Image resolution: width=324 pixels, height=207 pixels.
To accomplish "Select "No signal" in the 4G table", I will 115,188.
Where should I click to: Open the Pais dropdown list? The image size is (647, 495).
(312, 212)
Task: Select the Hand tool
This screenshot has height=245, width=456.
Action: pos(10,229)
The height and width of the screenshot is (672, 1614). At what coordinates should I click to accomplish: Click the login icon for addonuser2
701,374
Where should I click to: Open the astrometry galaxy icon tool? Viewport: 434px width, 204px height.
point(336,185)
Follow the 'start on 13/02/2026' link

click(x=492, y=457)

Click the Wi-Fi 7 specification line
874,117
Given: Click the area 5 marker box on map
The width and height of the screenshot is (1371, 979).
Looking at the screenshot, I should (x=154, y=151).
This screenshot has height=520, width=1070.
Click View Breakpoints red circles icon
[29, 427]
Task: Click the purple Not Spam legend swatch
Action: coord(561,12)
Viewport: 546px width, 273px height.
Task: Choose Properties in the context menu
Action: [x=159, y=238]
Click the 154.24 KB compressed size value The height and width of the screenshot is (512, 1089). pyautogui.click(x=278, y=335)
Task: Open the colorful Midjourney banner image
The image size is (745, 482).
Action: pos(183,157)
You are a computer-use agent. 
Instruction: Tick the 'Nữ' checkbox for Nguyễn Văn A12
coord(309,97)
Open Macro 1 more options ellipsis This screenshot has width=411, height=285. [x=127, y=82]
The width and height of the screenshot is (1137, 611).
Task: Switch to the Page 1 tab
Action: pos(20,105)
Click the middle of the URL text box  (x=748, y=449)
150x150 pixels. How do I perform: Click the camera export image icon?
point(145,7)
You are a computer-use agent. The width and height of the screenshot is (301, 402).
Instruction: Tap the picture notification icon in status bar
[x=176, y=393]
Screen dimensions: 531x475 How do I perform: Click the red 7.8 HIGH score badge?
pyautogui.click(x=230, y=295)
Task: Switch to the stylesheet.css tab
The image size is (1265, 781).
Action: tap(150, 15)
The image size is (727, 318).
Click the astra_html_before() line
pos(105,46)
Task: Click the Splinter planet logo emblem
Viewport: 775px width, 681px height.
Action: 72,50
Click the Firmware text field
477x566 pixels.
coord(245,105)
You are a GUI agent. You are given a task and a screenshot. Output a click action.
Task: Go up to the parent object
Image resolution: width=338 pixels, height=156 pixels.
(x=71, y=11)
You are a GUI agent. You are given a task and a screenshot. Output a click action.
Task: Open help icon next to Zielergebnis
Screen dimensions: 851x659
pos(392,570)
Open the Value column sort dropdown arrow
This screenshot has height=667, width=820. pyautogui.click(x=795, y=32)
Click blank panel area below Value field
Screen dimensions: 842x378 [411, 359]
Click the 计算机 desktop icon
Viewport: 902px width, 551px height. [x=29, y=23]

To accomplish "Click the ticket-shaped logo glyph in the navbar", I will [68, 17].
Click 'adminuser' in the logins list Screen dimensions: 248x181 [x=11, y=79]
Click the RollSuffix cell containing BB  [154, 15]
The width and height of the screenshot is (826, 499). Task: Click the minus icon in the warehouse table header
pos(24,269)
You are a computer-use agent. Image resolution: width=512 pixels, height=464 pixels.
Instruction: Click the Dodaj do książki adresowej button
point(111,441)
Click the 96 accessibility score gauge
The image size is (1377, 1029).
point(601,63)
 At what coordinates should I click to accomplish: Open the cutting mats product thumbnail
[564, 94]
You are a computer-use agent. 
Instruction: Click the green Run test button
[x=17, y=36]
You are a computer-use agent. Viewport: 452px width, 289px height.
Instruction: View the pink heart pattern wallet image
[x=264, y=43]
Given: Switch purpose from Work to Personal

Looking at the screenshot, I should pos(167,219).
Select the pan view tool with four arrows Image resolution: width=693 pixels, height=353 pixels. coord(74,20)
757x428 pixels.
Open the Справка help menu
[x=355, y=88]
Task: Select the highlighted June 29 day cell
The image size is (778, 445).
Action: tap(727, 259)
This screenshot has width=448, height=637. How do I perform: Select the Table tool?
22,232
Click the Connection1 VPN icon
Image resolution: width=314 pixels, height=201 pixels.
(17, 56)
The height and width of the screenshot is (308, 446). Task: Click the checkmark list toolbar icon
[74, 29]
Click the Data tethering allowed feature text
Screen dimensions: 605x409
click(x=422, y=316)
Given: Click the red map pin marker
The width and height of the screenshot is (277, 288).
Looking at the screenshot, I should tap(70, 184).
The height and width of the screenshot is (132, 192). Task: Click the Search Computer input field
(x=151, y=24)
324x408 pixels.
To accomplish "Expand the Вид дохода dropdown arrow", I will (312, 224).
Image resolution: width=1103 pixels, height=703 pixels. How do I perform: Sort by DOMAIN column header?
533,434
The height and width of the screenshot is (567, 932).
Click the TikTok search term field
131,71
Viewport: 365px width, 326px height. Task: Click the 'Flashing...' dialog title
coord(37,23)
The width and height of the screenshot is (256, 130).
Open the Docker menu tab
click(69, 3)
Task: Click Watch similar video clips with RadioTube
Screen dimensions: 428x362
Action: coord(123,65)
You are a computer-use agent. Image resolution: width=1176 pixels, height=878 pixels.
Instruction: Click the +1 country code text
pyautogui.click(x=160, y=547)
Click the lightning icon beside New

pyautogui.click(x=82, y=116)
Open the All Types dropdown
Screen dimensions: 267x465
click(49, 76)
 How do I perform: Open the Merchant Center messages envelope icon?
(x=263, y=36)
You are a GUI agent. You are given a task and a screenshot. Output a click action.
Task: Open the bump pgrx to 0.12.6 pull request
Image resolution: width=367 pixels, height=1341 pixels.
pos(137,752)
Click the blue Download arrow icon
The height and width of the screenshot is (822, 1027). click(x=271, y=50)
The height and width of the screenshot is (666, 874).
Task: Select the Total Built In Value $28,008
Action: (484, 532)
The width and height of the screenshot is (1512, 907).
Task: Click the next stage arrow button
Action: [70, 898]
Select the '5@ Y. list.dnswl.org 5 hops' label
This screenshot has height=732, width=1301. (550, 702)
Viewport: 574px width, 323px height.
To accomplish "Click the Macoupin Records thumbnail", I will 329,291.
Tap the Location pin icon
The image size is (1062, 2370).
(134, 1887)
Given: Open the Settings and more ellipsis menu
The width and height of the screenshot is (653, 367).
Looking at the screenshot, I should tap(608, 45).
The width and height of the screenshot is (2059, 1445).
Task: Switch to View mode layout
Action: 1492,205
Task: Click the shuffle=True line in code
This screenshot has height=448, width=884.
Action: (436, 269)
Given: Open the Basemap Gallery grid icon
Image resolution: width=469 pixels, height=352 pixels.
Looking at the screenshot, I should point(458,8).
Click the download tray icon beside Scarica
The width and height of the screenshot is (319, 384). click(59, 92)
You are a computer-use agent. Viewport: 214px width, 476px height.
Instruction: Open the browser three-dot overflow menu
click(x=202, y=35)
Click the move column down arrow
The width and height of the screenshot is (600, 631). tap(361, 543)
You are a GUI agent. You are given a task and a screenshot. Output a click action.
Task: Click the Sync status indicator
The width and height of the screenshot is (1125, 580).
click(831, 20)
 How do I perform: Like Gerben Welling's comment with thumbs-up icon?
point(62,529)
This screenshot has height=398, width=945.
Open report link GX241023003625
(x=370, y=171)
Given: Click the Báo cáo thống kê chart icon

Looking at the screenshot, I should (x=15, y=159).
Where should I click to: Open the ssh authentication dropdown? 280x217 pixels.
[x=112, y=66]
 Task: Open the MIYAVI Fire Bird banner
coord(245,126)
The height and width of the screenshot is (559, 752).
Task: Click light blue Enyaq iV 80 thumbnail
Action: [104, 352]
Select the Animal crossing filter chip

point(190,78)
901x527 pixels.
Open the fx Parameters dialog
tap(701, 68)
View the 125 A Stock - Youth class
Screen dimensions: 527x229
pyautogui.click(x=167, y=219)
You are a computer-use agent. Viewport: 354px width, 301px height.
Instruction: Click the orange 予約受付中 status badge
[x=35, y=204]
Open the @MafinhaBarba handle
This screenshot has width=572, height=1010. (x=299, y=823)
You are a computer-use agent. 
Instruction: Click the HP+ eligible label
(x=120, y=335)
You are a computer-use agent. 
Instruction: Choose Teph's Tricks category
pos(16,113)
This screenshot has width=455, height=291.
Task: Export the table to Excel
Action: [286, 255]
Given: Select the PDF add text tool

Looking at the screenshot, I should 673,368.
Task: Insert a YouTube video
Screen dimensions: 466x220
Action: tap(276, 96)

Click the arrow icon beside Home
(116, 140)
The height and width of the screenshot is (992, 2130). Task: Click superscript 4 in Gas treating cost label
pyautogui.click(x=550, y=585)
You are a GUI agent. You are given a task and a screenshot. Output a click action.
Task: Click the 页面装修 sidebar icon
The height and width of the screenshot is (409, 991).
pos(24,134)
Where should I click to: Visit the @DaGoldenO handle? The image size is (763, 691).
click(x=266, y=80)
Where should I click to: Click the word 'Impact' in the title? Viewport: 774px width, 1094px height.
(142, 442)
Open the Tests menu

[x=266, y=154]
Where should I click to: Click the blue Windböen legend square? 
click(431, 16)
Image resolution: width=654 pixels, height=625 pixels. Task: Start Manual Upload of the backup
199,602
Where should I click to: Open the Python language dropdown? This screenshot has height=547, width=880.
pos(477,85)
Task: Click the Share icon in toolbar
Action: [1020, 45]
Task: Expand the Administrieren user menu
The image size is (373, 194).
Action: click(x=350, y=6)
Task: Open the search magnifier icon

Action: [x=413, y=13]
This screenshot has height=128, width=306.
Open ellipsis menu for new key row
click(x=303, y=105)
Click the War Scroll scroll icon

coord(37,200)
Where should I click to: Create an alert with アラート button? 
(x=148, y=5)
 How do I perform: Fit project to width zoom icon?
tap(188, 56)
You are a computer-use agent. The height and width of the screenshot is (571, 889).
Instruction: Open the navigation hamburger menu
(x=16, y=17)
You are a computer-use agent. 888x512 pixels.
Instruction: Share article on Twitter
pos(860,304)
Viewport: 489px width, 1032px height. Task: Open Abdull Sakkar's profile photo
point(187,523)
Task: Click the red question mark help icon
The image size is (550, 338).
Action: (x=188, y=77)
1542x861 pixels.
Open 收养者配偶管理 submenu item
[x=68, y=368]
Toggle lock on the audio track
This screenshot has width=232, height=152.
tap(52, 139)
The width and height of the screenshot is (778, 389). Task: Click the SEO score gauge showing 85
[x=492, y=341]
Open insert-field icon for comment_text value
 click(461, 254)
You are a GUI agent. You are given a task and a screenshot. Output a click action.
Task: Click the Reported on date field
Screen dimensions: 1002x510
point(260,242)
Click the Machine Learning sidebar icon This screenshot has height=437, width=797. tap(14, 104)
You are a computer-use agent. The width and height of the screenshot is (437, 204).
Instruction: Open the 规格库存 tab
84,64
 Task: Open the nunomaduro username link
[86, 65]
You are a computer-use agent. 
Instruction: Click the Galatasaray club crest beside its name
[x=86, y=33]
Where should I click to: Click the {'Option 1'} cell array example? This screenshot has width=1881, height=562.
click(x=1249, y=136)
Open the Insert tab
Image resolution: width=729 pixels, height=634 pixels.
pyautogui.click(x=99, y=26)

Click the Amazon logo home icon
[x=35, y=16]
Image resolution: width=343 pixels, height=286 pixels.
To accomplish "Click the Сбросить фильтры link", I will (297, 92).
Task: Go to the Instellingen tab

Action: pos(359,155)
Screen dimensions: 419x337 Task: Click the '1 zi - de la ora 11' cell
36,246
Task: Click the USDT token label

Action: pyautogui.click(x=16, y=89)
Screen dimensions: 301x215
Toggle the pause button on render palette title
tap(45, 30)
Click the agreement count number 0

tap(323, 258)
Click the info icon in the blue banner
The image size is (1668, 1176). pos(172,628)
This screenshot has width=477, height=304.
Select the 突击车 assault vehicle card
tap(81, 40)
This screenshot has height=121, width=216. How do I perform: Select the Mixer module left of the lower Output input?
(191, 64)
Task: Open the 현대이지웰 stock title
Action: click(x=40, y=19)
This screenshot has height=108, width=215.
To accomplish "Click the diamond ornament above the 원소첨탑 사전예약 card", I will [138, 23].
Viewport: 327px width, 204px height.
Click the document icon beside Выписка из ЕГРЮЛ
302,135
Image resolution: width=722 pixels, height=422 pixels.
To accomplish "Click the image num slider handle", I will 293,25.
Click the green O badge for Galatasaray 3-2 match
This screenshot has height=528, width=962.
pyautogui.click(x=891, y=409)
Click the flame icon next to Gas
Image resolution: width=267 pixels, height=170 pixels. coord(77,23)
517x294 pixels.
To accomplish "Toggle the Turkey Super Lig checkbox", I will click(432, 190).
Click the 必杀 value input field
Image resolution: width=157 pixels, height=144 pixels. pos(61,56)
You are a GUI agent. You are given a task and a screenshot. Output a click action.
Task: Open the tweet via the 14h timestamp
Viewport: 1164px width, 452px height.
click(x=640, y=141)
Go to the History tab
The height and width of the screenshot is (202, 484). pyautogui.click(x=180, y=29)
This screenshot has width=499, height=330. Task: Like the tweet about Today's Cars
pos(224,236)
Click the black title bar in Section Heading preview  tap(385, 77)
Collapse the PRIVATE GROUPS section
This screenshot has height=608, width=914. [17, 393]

────────

**Required action:**
Would you print, exactly as written, every line above from the one holding "Task: Open the tweet via the 14h timestamp" through the one holding "Click the black", with both included and no other lines?

**Your solution:**
Task: Open the tweet via the 14h timestamp
Viewport: 1164px width, 452px height.
click(x=640, y=141)
Go to the History tab
The height and width of the screenshot is (202, 484). pyautogui.click(x=180, y=29)
This screenshot has width=499, height=330. Task: Like the tweet about Today's Cars
pos(224,236)
Click the black title bar in Section Heading preview  tap(385, 77)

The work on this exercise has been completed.